◆ Task details
Below are records; how many of their lines contain "Quang"? Give the number and no other words.

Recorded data
····················

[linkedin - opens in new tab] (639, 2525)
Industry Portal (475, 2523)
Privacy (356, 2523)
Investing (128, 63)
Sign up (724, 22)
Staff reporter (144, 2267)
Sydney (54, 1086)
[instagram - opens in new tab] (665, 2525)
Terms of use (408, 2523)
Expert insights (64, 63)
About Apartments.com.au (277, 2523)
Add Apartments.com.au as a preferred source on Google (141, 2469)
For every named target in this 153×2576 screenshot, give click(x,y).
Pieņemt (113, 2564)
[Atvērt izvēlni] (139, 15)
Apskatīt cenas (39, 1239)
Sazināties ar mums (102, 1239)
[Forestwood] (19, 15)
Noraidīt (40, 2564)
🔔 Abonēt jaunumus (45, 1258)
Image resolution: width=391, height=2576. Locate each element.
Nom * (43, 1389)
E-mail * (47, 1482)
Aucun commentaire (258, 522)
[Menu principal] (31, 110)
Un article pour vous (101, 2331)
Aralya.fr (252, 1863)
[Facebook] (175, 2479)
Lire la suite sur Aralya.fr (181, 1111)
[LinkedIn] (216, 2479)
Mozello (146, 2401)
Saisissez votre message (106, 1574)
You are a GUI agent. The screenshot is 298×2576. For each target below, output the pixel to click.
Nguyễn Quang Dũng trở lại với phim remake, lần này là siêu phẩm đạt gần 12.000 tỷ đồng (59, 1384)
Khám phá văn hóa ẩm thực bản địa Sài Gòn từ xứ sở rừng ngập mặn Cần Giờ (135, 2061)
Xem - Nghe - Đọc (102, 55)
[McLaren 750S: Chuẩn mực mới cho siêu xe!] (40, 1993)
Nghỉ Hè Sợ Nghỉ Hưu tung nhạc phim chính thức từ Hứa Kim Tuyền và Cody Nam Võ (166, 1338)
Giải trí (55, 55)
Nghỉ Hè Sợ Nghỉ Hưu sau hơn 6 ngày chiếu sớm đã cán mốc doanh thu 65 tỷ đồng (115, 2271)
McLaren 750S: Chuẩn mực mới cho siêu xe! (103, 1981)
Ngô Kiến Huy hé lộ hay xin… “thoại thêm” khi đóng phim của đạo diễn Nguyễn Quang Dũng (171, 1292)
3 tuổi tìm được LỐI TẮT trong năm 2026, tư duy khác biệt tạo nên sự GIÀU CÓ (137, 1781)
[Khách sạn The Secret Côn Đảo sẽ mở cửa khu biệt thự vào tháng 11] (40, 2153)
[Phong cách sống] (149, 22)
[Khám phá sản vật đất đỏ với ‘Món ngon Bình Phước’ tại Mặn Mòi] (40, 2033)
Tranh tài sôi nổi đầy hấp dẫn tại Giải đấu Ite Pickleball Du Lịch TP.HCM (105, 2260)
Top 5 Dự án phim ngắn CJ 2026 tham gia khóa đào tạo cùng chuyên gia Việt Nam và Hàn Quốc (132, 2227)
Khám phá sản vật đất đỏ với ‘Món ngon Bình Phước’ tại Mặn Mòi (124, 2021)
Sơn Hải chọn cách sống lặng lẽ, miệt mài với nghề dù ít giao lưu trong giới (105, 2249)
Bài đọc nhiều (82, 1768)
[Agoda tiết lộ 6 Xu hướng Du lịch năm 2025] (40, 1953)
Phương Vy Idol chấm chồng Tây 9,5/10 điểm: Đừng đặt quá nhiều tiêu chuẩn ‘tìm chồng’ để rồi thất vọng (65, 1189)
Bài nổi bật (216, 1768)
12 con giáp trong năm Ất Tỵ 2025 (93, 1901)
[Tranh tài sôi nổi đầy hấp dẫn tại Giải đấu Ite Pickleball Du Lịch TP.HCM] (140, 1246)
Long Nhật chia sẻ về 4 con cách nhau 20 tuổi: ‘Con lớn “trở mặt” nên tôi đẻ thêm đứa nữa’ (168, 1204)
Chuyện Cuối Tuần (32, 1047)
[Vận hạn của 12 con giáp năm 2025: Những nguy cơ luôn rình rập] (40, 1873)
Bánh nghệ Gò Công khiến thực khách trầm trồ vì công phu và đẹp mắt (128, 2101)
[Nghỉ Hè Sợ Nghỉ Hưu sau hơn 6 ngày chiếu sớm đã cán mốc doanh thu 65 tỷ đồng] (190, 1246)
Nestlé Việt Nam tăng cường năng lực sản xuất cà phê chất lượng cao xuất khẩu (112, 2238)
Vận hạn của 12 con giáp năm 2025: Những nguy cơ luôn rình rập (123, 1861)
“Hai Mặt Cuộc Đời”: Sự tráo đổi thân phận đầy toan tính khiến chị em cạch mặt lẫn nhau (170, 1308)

····················

◆ Exercise answer
2